start Task input
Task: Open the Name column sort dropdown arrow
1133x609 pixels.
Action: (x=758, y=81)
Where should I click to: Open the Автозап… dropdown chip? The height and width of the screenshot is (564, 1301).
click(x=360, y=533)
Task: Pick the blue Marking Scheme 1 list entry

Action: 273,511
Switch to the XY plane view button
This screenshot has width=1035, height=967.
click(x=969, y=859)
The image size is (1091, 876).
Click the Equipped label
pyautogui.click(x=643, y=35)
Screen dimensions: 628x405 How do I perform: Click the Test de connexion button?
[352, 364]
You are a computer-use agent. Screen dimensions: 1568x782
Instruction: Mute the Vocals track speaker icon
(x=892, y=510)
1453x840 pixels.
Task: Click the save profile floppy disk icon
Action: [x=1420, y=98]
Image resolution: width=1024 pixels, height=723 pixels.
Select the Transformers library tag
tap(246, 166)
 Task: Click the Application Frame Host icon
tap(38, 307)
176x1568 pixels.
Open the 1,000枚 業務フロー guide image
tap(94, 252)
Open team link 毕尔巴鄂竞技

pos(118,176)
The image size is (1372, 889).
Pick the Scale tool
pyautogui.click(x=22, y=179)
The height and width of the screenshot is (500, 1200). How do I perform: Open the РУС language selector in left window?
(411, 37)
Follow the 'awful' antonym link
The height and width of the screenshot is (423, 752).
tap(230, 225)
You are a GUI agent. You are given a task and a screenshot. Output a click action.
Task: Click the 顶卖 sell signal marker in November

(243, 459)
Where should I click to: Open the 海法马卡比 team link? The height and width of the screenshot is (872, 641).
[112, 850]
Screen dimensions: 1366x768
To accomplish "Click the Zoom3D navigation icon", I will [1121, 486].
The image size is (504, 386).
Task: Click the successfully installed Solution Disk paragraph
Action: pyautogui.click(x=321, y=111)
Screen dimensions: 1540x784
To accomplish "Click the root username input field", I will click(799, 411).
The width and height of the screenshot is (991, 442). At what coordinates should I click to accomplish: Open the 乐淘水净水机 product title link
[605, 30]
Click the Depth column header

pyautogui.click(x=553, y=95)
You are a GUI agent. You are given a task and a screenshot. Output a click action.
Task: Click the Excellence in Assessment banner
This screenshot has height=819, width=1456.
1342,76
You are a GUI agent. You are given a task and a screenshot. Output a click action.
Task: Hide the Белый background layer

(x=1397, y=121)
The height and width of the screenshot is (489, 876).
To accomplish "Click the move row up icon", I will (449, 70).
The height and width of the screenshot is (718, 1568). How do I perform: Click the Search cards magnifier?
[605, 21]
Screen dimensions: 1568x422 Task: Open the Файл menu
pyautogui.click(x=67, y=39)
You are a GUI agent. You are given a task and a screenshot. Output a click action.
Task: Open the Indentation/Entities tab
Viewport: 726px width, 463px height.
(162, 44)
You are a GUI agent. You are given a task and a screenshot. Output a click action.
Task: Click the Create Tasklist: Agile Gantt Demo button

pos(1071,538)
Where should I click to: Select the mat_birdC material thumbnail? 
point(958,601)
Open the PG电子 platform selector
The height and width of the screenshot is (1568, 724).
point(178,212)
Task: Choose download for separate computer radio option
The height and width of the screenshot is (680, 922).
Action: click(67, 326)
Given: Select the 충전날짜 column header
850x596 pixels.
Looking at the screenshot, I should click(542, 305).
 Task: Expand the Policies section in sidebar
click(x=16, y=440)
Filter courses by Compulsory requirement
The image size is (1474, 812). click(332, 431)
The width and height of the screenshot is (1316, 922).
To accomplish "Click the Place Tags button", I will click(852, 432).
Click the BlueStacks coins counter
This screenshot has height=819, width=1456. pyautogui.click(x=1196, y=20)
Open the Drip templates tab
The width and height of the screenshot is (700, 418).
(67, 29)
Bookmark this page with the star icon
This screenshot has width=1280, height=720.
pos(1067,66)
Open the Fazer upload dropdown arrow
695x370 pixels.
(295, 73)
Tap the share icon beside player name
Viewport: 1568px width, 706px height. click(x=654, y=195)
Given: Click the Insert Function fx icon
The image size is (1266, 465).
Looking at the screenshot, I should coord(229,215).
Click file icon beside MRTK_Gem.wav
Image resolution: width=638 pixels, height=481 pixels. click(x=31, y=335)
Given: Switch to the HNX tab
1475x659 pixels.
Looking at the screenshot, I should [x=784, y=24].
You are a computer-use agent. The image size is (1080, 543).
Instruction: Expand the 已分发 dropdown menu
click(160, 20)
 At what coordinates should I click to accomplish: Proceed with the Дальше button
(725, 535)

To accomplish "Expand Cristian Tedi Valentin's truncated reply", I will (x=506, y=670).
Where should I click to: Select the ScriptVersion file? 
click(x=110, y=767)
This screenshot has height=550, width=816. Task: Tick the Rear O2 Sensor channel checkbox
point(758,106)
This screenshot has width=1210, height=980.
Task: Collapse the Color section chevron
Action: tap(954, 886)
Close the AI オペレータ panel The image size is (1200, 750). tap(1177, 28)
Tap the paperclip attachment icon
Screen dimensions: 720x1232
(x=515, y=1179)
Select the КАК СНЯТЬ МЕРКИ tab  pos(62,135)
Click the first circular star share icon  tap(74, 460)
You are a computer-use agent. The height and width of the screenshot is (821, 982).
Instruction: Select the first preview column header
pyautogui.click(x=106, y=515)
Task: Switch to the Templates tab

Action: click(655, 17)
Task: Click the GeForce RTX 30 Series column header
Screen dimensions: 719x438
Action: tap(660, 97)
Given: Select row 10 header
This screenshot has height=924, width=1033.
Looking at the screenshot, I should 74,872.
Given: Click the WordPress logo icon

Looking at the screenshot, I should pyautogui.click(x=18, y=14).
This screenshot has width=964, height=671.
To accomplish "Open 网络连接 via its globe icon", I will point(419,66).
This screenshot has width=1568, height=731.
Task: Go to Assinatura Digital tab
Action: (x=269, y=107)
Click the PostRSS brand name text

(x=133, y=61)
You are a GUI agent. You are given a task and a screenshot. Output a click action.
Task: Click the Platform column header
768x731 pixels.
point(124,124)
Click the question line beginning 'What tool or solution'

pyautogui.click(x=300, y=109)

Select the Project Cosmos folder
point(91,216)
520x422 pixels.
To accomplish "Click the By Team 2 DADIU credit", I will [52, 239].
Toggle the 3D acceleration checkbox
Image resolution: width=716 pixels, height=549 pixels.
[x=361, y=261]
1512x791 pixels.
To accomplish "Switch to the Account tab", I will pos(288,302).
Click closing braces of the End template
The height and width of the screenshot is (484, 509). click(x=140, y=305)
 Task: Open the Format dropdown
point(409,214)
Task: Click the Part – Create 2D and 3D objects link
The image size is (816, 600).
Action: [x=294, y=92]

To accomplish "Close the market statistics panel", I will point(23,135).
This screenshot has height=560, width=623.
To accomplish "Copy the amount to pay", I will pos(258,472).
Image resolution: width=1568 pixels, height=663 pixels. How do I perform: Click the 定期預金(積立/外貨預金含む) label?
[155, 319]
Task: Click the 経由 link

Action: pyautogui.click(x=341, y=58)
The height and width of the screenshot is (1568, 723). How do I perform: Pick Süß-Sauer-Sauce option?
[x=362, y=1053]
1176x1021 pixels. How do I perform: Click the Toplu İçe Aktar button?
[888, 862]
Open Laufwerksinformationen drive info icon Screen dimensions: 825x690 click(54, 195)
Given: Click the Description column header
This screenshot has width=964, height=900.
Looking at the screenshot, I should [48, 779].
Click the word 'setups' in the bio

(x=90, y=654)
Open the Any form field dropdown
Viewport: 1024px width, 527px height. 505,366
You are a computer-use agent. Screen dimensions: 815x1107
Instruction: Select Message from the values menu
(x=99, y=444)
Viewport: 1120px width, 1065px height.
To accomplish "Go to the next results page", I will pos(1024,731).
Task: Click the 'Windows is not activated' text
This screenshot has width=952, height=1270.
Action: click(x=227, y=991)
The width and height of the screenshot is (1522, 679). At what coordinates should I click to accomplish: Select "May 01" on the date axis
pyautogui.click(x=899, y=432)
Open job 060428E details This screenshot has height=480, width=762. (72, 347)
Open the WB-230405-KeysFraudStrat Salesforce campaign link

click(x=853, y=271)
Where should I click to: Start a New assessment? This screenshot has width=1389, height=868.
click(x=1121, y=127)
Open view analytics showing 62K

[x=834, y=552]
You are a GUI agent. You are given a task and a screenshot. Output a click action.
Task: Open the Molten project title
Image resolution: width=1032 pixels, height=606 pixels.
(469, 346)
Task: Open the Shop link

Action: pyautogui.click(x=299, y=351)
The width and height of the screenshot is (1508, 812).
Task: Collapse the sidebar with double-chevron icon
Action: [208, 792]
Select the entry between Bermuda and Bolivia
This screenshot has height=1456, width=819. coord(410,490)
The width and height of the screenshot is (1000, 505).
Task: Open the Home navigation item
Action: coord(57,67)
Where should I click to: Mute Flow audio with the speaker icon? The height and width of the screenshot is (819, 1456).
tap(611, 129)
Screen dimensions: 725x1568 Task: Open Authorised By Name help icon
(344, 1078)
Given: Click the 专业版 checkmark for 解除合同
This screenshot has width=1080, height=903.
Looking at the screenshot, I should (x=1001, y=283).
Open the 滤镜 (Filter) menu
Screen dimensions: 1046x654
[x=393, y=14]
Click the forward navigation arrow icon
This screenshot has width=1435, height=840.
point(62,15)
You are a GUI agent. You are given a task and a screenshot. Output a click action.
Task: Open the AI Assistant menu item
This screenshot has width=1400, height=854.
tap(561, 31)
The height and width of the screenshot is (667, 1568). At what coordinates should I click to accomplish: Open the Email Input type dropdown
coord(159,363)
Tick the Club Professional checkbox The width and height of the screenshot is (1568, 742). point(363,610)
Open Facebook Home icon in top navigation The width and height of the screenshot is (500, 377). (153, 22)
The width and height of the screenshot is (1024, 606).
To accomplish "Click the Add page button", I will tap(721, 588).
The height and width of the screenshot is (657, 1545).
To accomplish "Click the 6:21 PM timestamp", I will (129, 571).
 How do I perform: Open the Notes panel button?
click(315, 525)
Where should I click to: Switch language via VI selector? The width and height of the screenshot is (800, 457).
end Task input
Starting at the line that contains "Task: Switch to the Templates tab" and ending after the line that contains "Looking at the screenshot, I should pyautogui.click(x=18, y=14).", give those items as a two-column CSV with the headers input and output. Use one row per item: its text goes in input and its answer in output. Put each field in quotes and replace line breaks with spaces.

§ **Answer to the problem**:
input,output
"Task: Switch to the Templates tab","Action: click(655, 17)"
"Task: Click the GeForce RTX 30 Series column header Screen dimensions: 719x438","Action: tap(660, 97)"
"Given: Select row 10 header This screenshot has height=924, width=1033.","Looking at the screenshot, I should 74,872."
"Given: Click the WordPress logo icon","Looking at the screenshot, I should pyautogui.click(x=18, y=14)."